The first speaker, Angela Navarro, a Bolivian climate negotiator who took the time from the official COP15 negotiations to come participate in the panel,
urged a much more aggressive climate program than is being presented at the official summit, calling to keep the temperature increase in global temperatures at 1.5 degrees and suggesting that developed countries should contribute 3% of their GDP to developing, or historically exploited countries. After the audience clapped, Navarro seemed elated by the response she received. "When I talk about reparations at the official negotiations, they don't clap. They don't want to hear what we're saying there." Indeed, calls for climate debt reparations are unlikely to be met with sympathy or interest at the official COP15 summit, where delegates from developed countries seem to be holding themselves to one lifestyle standard and one emissions limit while holding poorer countries to a different one, as evidenced by the leaked Danish-text. They seem to be sweating their way through the COP15 negotiations, trying to get away with the most lax emissions limits possible while still being able to come out of the Bella Center at the end with a smile, saying, "We've done something historic."
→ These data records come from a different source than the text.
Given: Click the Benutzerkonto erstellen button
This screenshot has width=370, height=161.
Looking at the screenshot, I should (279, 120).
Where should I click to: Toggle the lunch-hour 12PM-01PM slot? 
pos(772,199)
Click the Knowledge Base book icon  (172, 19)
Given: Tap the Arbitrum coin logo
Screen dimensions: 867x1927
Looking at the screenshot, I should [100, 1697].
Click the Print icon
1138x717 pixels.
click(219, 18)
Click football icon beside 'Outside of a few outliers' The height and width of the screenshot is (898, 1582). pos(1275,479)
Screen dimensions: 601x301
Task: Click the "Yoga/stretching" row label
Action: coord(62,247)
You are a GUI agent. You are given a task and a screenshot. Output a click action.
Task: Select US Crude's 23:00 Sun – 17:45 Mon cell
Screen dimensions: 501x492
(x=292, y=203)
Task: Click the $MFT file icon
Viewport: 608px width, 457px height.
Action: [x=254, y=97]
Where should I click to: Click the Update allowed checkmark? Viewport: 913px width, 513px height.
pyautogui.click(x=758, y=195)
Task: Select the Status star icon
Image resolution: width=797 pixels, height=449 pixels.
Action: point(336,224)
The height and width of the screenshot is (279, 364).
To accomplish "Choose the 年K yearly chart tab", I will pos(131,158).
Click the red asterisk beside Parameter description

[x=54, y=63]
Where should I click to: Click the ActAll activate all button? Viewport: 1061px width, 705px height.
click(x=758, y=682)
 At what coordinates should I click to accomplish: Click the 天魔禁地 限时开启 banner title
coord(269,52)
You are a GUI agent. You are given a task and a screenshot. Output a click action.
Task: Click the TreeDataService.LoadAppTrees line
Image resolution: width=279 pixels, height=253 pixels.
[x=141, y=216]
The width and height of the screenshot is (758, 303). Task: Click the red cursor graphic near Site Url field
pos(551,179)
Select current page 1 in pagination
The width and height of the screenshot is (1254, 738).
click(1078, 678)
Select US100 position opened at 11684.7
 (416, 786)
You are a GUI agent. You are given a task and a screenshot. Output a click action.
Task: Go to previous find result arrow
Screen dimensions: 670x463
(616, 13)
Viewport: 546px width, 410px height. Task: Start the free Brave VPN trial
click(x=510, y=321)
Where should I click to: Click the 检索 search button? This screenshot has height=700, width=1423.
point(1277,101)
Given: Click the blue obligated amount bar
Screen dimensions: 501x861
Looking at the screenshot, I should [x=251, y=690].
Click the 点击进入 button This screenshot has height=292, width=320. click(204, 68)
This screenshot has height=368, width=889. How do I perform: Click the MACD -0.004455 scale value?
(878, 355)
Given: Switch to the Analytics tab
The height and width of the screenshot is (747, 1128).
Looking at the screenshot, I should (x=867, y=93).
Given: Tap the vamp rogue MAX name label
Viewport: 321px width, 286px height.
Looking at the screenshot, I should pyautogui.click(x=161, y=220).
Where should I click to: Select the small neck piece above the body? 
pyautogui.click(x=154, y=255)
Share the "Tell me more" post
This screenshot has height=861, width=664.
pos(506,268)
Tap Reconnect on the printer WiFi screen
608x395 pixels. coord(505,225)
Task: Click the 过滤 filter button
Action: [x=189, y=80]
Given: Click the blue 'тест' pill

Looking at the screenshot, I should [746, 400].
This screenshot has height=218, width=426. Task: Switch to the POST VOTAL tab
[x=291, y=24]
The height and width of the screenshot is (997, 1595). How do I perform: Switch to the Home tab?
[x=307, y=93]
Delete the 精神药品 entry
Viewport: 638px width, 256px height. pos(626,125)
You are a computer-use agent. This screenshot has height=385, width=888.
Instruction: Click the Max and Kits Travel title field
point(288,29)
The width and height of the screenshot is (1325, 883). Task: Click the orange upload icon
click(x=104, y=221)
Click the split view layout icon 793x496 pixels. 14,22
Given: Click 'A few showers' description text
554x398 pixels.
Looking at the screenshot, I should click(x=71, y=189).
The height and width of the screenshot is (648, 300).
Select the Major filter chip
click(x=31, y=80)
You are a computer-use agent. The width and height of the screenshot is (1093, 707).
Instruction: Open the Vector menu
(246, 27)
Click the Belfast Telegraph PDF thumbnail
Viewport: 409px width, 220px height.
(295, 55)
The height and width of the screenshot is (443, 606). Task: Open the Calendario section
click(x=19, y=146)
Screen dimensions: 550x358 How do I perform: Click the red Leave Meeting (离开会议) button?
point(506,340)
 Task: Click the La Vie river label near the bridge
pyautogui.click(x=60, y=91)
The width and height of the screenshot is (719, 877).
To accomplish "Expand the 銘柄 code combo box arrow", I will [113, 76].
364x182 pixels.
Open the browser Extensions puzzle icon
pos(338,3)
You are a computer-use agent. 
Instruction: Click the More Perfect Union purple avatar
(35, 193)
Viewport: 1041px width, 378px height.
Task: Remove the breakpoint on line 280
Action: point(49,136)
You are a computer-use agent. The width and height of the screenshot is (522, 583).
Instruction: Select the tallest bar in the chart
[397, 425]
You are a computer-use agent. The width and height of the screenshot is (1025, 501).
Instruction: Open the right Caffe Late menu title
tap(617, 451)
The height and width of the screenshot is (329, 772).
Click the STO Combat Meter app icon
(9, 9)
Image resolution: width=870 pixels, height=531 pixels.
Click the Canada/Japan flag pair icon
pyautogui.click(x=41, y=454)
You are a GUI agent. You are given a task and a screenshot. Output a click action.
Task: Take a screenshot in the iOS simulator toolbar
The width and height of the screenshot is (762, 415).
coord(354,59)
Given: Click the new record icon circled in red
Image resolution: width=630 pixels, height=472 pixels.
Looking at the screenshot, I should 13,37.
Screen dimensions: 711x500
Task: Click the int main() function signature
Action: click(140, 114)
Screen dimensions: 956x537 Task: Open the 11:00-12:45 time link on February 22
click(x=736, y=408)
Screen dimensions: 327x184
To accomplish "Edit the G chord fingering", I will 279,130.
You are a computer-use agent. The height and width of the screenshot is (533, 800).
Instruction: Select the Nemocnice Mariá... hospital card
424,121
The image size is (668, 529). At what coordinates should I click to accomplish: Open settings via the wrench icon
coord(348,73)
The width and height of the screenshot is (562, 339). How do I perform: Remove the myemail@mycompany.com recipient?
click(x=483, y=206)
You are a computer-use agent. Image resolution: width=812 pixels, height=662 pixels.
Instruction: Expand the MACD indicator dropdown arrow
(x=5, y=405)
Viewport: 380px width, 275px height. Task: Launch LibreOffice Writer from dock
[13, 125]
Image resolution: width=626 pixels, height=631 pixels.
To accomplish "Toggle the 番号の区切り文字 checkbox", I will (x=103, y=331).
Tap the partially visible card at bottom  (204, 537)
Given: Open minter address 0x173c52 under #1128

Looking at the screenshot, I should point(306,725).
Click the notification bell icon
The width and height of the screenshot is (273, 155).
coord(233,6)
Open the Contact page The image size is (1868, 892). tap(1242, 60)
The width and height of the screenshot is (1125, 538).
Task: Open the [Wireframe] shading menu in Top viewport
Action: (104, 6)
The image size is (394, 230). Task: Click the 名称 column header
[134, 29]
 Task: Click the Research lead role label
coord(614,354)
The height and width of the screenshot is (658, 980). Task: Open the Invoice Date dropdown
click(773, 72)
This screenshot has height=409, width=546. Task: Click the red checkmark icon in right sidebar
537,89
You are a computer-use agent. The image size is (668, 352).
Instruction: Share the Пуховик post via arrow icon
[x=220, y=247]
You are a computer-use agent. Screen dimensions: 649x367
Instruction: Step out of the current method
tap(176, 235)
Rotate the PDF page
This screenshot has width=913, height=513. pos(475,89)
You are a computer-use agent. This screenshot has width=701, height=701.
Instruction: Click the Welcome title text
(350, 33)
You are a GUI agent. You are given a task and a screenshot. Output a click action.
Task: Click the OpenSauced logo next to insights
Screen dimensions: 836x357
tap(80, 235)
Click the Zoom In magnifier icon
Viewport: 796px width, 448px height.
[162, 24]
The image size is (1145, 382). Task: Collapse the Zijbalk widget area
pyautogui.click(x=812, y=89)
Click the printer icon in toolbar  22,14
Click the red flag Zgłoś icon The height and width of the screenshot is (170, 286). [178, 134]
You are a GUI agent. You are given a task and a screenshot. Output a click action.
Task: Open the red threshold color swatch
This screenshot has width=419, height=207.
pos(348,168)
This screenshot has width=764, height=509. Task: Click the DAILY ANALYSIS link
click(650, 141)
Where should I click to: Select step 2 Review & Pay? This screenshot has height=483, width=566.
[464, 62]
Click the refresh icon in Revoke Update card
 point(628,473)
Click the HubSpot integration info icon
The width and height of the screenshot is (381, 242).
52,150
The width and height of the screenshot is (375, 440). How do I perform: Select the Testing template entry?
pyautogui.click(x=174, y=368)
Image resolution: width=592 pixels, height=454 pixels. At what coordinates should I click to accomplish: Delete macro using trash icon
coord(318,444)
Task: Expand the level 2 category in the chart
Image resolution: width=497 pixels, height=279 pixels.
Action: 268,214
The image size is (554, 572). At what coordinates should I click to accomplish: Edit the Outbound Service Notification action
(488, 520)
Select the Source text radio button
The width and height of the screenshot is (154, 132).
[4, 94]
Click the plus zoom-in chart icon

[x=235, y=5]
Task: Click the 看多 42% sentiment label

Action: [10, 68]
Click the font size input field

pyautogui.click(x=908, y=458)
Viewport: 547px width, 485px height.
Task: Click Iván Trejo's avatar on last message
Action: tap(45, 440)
Sadly, given the death of the public-option, this seems to be the same political tactic with healthcare as well -- provide the illusion of a historic-seeming "victory" while accomplishing the absolute bare minimum to not be disregarded as a failure. Like 'I Can't Believe It's Not Butter!', it looks like change, it tastes like change, but it...isn't change.

The COP15, nearly everyone has agreed, is likely to be a big COP-OUT. Naomi Klein received a resounding applause after the final, stern words of her speech. "Put pressure on governments that say they care about the climate."